Alabama is part of what has been dubbed the SEC primary. It is the nickname given to the primaries of the southern states as a reference to Southeastern Conference college athletics. Joining Alabama on March 1, will be Arkansas, Georgia, Tennessee, Texas and Virginia.

Hillary Clinton is favored to carry Alabama in the Democratic preference primary. However, the victor in the Alabama Republican Primary is anybody’s guess. Generally, in a crowded field the evangelical Christian-favored candidate carries Alabama. Eight years ago former Arkansas Gov. Mike Huckabee, who is an ordained Baptist minister, won Alabama. However, Huckabee seems to be fading in the chase nationwide and Ted Cruz appears to be capturing the evangelical vote.

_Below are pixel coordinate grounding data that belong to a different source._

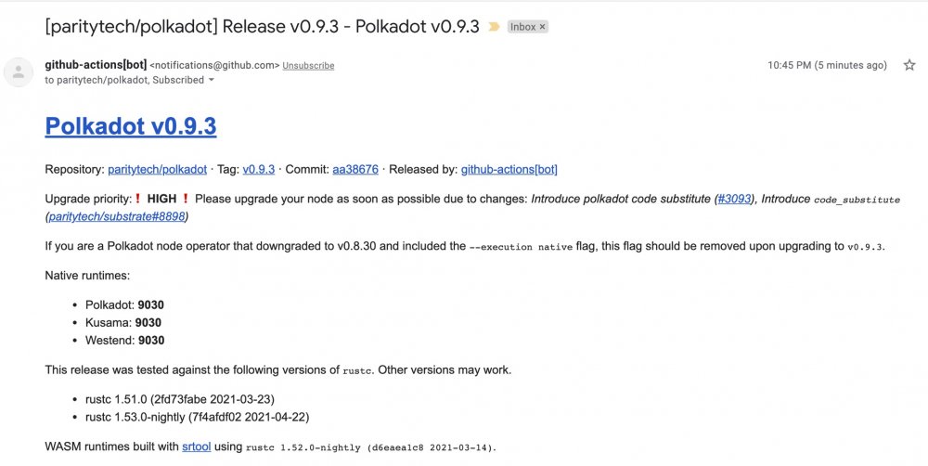The image size is (928, 466).
Task: Star this email message
Action: (x=909, y=65)
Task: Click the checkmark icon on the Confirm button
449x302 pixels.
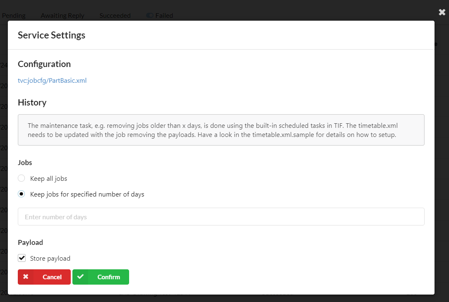Action: [x=80, y=277]
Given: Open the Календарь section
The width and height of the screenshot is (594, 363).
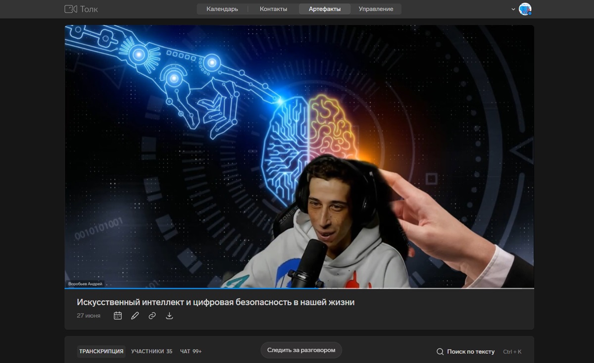Looking at the screenshot, I should (x=222, y=9).
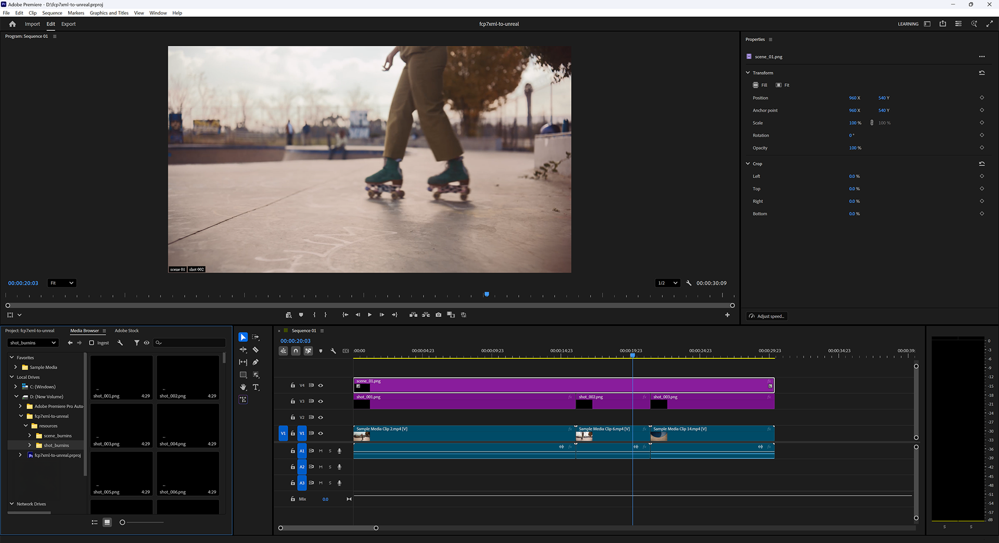Open the Fit zoom level dropdown
This screenshot has height=543, width=999.
pos(62,283)
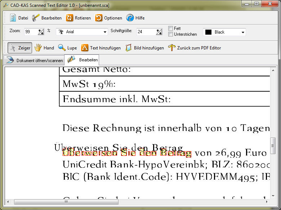Open the Datei menu icon
The height and width of the screenshot is (210, 281).
click(x=13, y=18)
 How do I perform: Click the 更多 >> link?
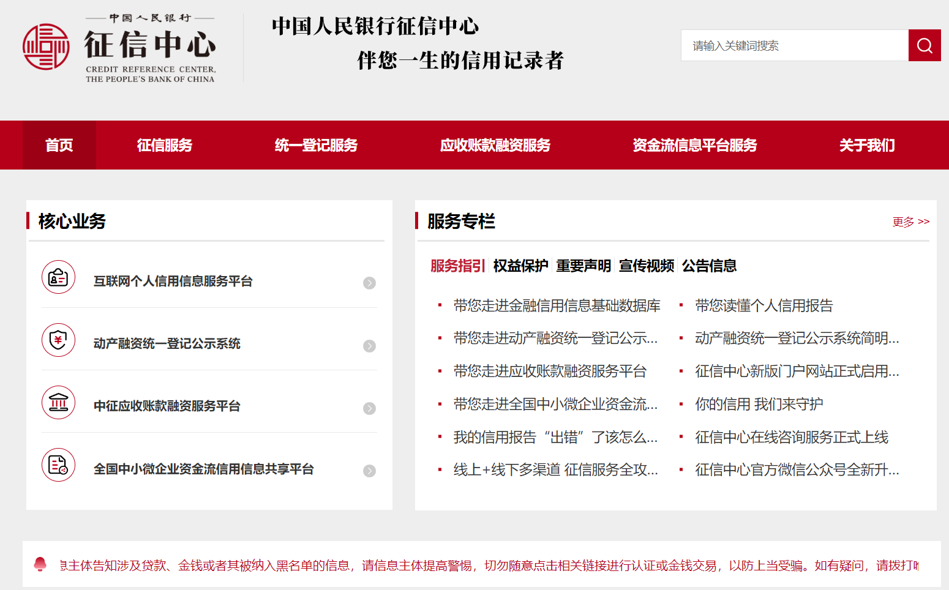click(x=910, y=222)
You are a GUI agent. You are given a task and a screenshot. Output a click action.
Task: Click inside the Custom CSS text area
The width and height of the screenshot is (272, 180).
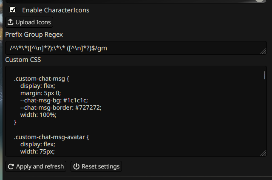click(x=136, y=111)
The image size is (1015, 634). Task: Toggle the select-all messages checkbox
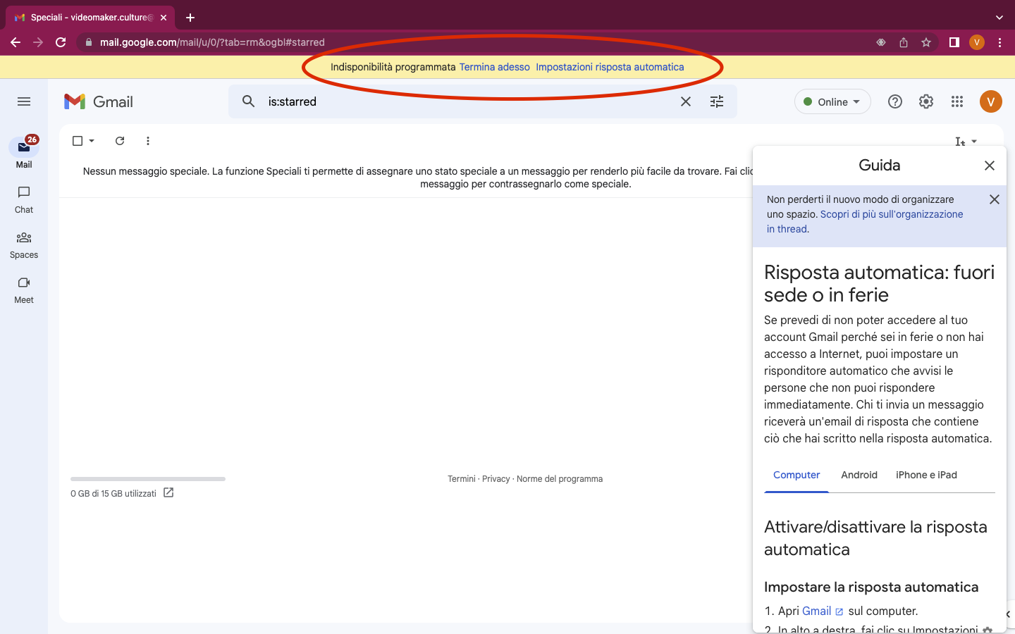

In the past, the South has been inclined to have a Southern flavor when it comes to GOP primary voting, but this year we are trending almost parallel with the rest of the nation. Outspoken New York businessman Donald Trump has been the surprise wild card in the nationwide horse race. He continues to sit atop the polls in many states and maybe even in Alabama.

The political interest in Alabama is unparalleled. We are actually getting to see candidates.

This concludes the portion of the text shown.